In food production, it is important that the tools, machines, and technology are safe enough to handle the food that enters your family’s homes. Since COVID-19 hit the world, the food industry has shifted their focus to low-touch and high performing processes that can only be achieved with robotics and automation. The food industry has been slow to adopt robotics, but the pandemic has accelerated adoption due to the benefits of increased food safety and hygiene, quality, efficiency, and scalability.

Food Safety & Hygiene

COVID-19 has been a catalyst for increased assurance of hygiene and safety. Kristen Runvik’s article,  How Robots are Changing the Food Industry, highlights the risk of foodborne illnesses and what is at stake for a company’s reputation.  With the help of powerful machines and automation, food manufacturers can streamline their processes and reduce the physical touching of raw materials in early stages, offering a cleaner final product. 2020 consumer trends have highlighted a higher demand for safe and healthy foods. Investing in automation enables food companies to produce higher quality products in higher volumes while conforming to increased food safety and hygiene regulations.

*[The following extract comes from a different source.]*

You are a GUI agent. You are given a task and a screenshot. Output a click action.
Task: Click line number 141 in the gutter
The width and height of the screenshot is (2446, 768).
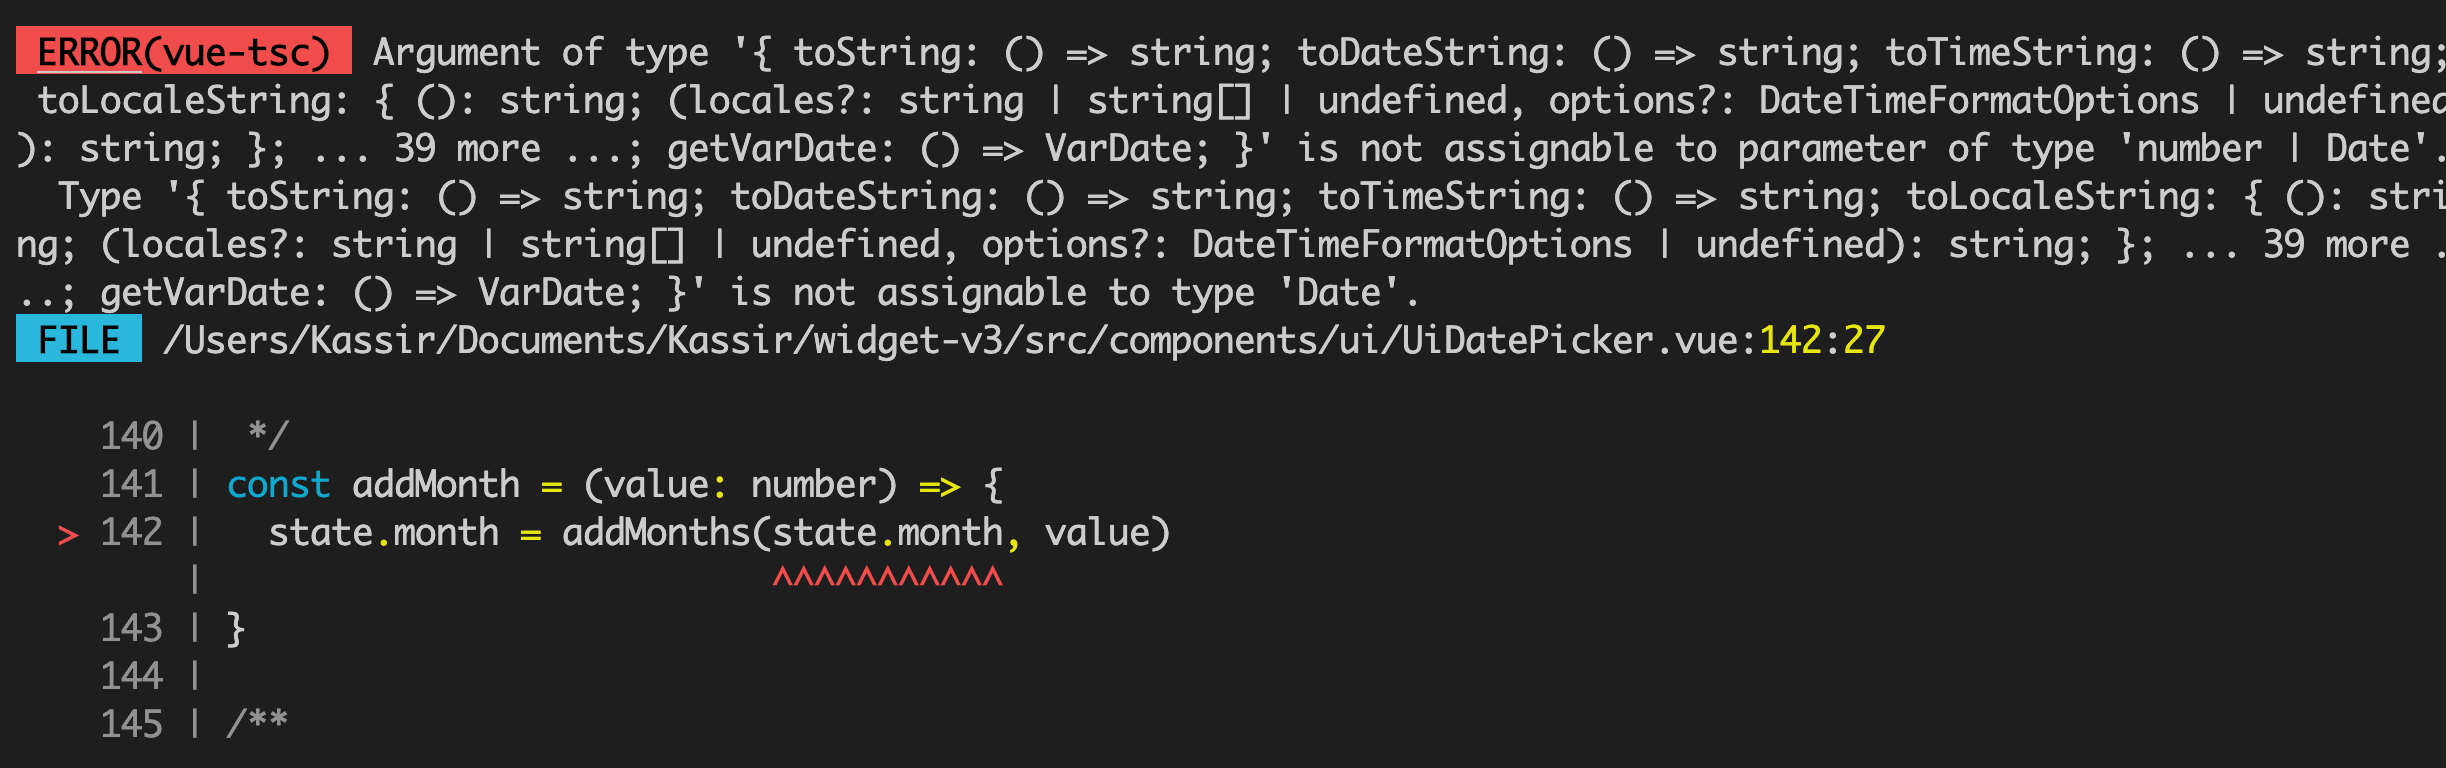click(x=131, y=484)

To ensure these food-handling robots are in fact a safer measure, standardized requirements such as the 3-A Sanitary Standard Robot-based Automation Systems, RBAS, have been implemented to measure the “minimum sanitary hygienic requirements for design, materials, fabrication, and installation of the robot” according to Control Engineering. Food Science is now faced with a new, added element of danger when these machines contract their own set of bacteria and require certain cleaning methods. However, many of these machines perform self-cleaning, or cleaning functions that can run during late hours of the night.

 

Quality

GlobeNewswire highlighted that there is an increase in the use of agricultural grippers, to gently handle food products like fruits and vegetables. AGVs, or automated guided vehicles, have been incorporated into manufacturing processes to support the packaging functions and the safety of the labor force responsible for it. In addition to RBAS and AGVs, there are technology based applications, such as sensor networks, that securely store data that measure consistency and quality, explains Andrea Paoli, Head of Manufacturing for University of Lincoln. Automation has taken tedious production line tasks for functions such as packaging and eliminated risk of human error and contamination form proximity that is common in dense manufacturing environments.

Automation & Efficiency

The food industry seeks not to replace human labor with automation, but to reduce risk of contamination and streamline efficiencies by reducing human error. In a previous blog entry, our team has commented on the paradigm shift occurring due to the shelter in place order. Companies started to realize the benefits to a remote workforce, which accelerated the modernization to reduce the headcount required for floor-level personnel for safety reasons. The unintended benefits have been an increase in quality, cost, and efficiency. Now, machines can manage multiple repetitive tasks in one shift with no breaks. With automation comes predictability and improved traceability, which is further protected through continuous improvement and enhanced with lean manufacturing practices.

 

Scalability

While the introduction of automation presents new challenges in the food industry, food production is expected to thrive by the year 2030, feeding a predicted 8.5 billion people, says Andrea Paoli. The use of arm tooling, and gripper machines will enhance food production and make up for unkept products such as row crops left at the end of a harvesting season, or pollinate crops neglected from pollination. Automation has been proposed in many areas of the food industry, such as farming, dairy processing, poultry, and beef processing, etc. This means there is a greater output of ready-to-eat delivery foods, and large batch foods, while still reducing waste. During this quarantine period, there is a greater need for sterilized environments, which robots can promote, while simultaneously increasing a greater yield and decreasing downtime.

Summary

Robotics and other methods of automation have played a disruptive role in traditional food manufacturing. While robotics is still in its infancy in 2020, we have acknowledged the trend toward investing in automation as our clients in food manufacturing realize the benefits of higher quality , consistent 24/7 production, reduced cost and labor, increased safety, and overall improved efficiency.